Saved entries
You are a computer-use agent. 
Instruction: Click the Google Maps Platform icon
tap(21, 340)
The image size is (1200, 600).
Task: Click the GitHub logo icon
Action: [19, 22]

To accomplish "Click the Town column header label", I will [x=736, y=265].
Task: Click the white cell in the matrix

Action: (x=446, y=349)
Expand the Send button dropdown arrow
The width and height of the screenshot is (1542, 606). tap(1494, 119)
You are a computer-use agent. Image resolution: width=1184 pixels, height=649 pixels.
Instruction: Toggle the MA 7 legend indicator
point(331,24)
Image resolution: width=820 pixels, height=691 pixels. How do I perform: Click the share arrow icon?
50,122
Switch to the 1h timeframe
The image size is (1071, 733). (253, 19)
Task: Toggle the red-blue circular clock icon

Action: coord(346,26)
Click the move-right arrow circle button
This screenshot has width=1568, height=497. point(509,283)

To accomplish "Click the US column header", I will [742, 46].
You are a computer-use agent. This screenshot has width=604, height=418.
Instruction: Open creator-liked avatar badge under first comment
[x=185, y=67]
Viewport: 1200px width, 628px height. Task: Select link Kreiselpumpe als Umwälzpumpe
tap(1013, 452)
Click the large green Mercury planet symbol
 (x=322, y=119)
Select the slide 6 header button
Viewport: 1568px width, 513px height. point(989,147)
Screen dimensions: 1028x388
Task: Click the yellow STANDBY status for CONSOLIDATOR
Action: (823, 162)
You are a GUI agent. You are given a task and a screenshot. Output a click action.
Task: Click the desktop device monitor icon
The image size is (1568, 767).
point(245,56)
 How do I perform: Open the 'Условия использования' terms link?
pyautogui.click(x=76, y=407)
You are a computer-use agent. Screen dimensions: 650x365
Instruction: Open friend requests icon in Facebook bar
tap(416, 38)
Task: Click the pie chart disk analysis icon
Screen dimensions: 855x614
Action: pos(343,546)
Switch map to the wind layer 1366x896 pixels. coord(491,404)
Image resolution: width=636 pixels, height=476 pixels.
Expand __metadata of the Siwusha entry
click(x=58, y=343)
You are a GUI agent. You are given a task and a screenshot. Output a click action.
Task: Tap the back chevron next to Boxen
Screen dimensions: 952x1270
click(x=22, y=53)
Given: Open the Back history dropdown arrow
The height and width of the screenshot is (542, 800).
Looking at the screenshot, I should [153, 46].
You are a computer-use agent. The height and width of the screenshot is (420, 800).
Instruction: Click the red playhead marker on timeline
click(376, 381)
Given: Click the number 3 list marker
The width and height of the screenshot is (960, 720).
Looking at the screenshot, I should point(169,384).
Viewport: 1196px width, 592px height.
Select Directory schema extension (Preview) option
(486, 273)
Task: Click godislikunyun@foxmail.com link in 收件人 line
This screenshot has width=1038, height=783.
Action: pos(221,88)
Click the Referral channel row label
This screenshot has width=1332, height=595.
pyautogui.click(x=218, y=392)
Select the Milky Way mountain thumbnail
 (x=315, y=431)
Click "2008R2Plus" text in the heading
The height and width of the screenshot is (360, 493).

## Description of the task
From the entries above, give again exactly the lines running from the line with "Screen dimensions: 855x614" to the line with "in the heading"; include both of those lines.

## Response to the exercise
Screen dimensions: 855x614
Action: pos(343,546)
Switch map to the wind layer 1366x896 pixels. coord(491,404)
Image resolution: width=636 pixels, height=476 pixels.
Expand __metadata of the Siwusha entry
click(x=58, y=343)
You are a GUI agent. You are given a task and a screenshot. Output a click action.
Task: Tap the back chevron next to Boxen
Screen dimensions: 952x1270
click(x=22, y=53)
Given: Open the Back history dropdown arrow
The height and width of the screenshot is (542, 800).
Looking at the screenshot, I should [153, 46].
You are a computer-use agent. The height and width of the screenshot is (420, 800).
Instruction: Click the red playhead marker on timeline
click(376, 381)
Given: Click the number 3 list marker
The width and height of the screenshot is (960, 720).
Looking at the screenshot, I should point(169,384).
Viewport: 1196px width, 592px height.
Select Directory schema extension (Preview) option
(486, 273)
Task: Click godislikunyun@foxmail.com link in 收件人 line
This screenshot has width=1038, height=783.
Action: pos(221,88)
Click the Referral channel row label
This screenshot has width=1332, height=595.
pyautogui.click(x=218, y=392)
Select the Milky Way mountain thumbnail
 (x=315, y=431)
Click "2008R2Plus" text in the heading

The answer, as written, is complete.